WORK INSTRUCTIONS: Using the data below, return the stretch from the line that contains "1280x720 pixels. How" through the line that contains "Maximize the TextAreaWidget", both included, exactly as it stands and nothing beyond it.

RAW DATA:
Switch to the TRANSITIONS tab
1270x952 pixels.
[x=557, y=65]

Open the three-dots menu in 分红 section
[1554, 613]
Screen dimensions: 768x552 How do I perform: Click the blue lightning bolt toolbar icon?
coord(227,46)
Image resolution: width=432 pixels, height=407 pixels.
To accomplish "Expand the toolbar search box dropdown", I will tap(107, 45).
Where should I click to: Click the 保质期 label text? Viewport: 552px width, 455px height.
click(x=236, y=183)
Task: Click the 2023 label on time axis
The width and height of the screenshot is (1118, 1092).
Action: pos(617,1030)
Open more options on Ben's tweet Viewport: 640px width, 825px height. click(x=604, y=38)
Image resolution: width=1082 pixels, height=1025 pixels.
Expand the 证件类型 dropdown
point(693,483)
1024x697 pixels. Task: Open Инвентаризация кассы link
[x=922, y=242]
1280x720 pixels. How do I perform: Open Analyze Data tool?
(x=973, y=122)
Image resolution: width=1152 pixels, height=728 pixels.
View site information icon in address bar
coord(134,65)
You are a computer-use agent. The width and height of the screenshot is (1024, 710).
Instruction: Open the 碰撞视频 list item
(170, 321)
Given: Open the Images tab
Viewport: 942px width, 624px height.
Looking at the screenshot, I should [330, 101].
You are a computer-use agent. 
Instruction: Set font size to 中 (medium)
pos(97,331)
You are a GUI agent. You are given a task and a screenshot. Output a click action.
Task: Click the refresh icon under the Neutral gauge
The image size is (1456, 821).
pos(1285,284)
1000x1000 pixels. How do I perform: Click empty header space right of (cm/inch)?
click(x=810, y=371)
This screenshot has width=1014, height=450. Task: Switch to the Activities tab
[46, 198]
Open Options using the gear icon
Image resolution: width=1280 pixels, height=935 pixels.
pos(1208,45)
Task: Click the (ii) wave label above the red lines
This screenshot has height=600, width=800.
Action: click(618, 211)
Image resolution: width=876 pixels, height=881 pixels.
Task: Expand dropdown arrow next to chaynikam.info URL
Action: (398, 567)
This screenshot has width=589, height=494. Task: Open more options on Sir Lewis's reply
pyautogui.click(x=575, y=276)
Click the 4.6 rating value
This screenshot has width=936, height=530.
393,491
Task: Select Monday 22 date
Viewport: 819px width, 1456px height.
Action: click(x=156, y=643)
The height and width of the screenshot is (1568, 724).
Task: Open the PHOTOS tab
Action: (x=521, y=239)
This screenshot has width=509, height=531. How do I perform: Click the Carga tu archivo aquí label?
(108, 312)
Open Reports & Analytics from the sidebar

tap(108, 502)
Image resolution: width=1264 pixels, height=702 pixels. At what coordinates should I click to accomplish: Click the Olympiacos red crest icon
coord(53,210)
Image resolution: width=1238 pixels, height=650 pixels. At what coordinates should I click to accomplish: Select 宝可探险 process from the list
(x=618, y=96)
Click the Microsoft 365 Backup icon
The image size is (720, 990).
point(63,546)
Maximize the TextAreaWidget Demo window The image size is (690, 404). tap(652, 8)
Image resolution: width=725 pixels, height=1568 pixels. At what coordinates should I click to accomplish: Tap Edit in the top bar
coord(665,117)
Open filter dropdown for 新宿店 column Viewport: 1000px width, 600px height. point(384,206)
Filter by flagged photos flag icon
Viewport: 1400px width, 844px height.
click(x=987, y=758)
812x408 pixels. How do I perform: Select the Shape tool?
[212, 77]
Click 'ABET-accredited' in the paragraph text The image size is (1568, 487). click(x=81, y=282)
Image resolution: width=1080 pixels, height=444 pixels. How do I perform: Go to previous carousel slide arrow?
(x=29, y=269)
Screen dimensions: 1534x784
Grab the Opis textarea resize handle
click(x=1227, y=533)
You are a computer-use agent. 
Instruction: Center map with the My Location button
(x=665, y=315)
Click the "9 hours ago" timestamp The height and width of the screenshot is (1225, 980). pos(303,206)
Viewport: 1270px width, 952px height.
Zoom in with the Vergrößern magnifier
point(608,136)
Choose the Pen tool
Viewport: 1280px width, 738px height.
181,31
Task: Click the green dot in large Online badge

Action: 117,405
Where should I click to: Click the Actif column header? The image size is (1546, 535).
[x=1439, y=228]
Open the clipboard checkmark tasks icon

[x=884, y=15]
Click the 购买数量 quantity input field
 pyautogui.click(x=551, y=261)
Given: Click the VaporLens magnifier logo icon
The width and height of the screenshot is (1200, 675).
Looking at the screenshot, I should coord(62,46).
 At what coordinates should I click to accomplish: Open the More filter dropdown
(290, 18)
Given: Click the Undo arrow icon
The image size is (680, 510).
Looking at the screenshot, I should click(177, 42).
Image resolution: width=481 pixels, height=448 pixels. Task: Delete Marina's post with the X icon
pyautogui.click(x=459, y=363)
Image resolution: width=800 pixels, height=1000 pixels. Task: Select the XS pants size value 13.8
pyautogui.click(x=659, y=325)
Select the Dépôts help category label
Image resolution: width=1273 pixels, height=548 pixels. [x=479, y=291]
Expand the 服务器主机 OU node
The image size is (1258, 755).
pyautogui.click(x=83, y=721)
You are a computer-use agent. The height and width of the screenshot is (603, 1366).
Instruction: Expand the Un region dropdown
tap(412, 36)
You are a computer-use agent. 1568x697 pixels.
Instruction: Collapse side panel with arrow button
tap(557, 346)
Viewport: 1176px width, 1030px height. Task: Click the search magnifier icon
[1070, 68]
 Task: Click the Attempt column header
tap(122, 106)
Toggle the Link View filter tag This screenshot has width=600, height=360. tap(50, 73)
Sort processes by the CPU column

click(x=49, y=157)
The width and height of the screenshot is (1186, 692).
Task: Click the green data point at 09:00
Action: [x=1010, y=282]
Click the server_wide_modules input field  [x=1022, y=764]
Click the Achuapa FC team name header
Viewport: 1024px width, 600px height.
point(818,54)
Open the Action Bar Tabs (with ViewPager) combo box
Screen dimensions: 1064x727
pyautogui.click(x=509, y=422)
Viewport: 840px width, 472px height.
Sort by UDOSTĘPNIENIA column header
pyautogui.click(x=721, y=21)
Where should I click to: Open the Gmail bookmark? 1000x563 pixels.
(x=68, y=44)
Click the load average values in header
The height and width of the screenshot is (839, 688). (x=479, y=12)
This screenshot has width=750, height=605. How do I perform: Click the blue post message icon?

SOLUTION:
1280x720 pixels. How do I perform: Open Analyze Data tool?
(x=973, y=122)
Image resolution: width=1152 pixels, height=728 pixels.
View site information icon in address bar
coord(134,65)
You are a computer-use agent. The width and height of the screenshot is (1024, 710).
Instruction: Open the 碰撞视频 list item
(170, 321)
Given: Open the Images tab
Viewport: 942px width, 624px height.
Looking at the screenshot, I should [330, 101].
You are a computer-use agent. 
Instruction: Set font size to 中 (medium)
pos(97,331)
You are a GUI agent. You are given a task and a screenshot. Output a click action.
Task: Click the refresh icon under the Neutral gauge
The image size is (1456, 821).
pos(1285,284)
1000x1000 pixels. How do I perform: Click empty header space right of (cm/inch)?
click(x=810, y=371)
This screenshot has width=1014, height=450. Task: Switch to the Activities tab
[46, 198]
Open Options using the gear icon
Image resolution: width=1280 pixels, height=935 pixels.
pos(1208,45)
Task: Click the (ii) wave label above the red lines
This screenshot has height=600, width=800.
Action: click(618, 211)
Image resolution: width=876 pixels, height=881 pixels.
Task: Expand dropdown arrow next to chaynikam.info URL
Action: (398, 567)
This screenshot has width=589, height=494. Task: Open more options on Sir Lewis's reply
pyautogui.click(x=575, y=276)
Click the 4.6 rating value
This screenshot has width=936, height=530.
393,491
Task: Select Monday 22 date
Viewport: 819px width, 1456px height.
Action: click(x=156, y=643)
The height and width of the screenshot is (1568, 724).
Task: Open the PHOTOS tab
Action: (x=521, y=239)
This screenshot has width=509, height=531. How do I perform: Click the Carga tu archivo aquí label?
(108, 312)
Open Reports & Analytics from the sidebar

tap(108, 502)
Image resolution: width=1264 pixels, height=702 pixels. At what coordinates should I click to accomplish: Click the Olympiacos red crest icon
coord(53,210)
Image resolution: width=1238 pixels, height=650 pixels. At what coordinates should I click to accomplish: Select 宝可探险 process from the list
(x=618, y=96)
Click the Microsoft 365 Backup icon
The image size is (720, 990).
point(63,546)
Maximize the TextAreaWidget Demo window The image size is (690, 404). tap(652, 8)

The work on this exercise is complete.